::: DATASET CONTENT :::

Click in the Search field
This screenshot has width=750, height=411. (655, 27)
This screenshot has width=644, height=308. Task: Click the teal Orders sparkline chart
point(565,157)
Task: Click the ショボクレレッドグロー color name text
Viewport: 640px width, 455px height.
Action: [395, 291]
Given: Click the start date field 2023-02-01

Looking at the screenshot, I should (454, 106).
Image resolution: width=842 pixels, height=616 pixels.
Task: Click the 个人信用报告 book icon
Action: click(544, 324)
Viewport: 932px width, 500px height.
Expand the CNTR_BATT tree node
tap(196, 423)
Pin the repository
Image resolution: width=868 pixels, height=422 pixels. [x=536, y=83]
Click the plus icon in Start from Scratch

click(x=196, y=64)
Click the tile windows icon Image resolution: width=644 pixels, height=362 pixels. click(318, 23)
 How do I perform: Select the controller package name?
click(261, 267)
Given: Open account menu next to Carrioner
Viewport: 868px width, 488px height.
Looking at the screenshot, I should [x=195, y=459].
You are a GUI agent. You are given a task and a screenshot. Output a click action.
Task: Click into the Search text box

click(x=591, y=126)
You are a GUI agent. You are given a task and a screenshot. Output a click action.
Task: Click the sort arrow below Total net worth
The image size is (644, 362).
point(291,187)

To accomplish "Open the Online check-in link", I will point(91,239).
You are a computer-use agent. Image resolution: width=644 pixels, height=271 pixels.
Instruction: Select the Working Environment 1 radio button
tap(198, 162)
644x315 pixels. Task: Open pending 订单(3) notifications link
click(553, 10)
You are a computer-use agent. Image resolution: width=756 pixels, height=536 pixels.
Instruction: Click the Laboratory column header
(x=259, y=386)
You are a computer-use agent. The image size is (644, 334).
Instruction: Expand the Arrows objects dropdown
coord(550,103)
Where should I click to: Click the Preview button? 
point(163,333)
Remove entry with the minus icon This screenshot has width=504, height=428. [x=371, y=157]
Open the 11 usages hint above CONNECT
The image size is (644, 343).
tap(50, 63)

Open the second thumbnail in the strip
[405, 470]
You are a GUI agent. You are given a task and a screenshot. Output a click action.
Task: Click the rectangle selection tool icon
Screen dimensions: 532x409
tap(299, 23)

:::

#### EXERCISE BRIEF
The answer must restate each entry word for word.

#### RESPONSE TO THIS TASK
Click in the Search field
This screenshot has width=750, height=411. (655, 27)
This screenshot has width=644, height=308. Task: Click the teal Orders sparkline chart
point(565,157)
Task: Click the ショボクレレッドグロー color name text
Viewport: 640px width, 455px height.
Action: [395, 291]
Given: Click the start date field 2023-02-01

Looking at the screenshot, I should (454, 106).
Image resolution: width=842 pixels, height=616 pixels.
Task: Click the 个人信用报告 book icon
Action: click(544, 324)
Viewport: 932px width, 500px height.
Expand the CNTR_BATT tree node
tap(196, 423)
Pin the repository
Image resolution: width=868 pixels, height=422 pixels. [x=536, y=83]
Click the plus icon in Start from Scratch

click(x=196, y=64)
Click the tile windows icon Image resolution: width=644 pixels, height=362 pixels. click(318, 23)
 How do I perform: Select the controller package name?
click(261, 267)
Given: Open account menu next to Carrioner
Viewport: 868px width, 488px height.
Looking at the screenshot, I should [x=195, y=459].
You are a GUI agent. You are given a task and a screenshot. Output a click action.
Task: Click into the Search text box

click(x=591, y=126)
You are a GUI agent. You are given a task and a screenshot. Output a click action.
Task: Click the sort arrow below Total net worth
The image size is (644, 362).
point(291,187)

To accomplish "Open the Online check-in link", I will point(91,239).
You are a computer-use agent. Image resolution: width=644 pixels, height=271 pixels.
Instruction: Select the Working Environment 1 radio button
tap(198, 162)
644x315 pixels. Task: Open pending 订单(3) notifications link
click(553, 10)
You are a computer-use agent. Image resolution: width=756 pixels, height=536 pixels.
Instruction: Click the Laboratory column header
(x=259, y=386)
You are a computer-use agent. The image size is (644, 334).
Instruction: Expand the Arrows objects dropdown
coord(550,103)
Where should I click to: Click the Preview button? 
point(163,333)
Remove entry with the minus icon This screenshot has width=504, height=428. [x=371, y=157]
Open the 11 usages hint above CONNECT
The image size is (644, 343).
tap(50, 63)

Open the second thumbnail in the strip
[405, 470]
You are a GUI agent. You are given a task and a screenshot. Output a click action.
Task: Click the rectangle selection tool icon
Screen dimensions: 532x409
tap(299, 23)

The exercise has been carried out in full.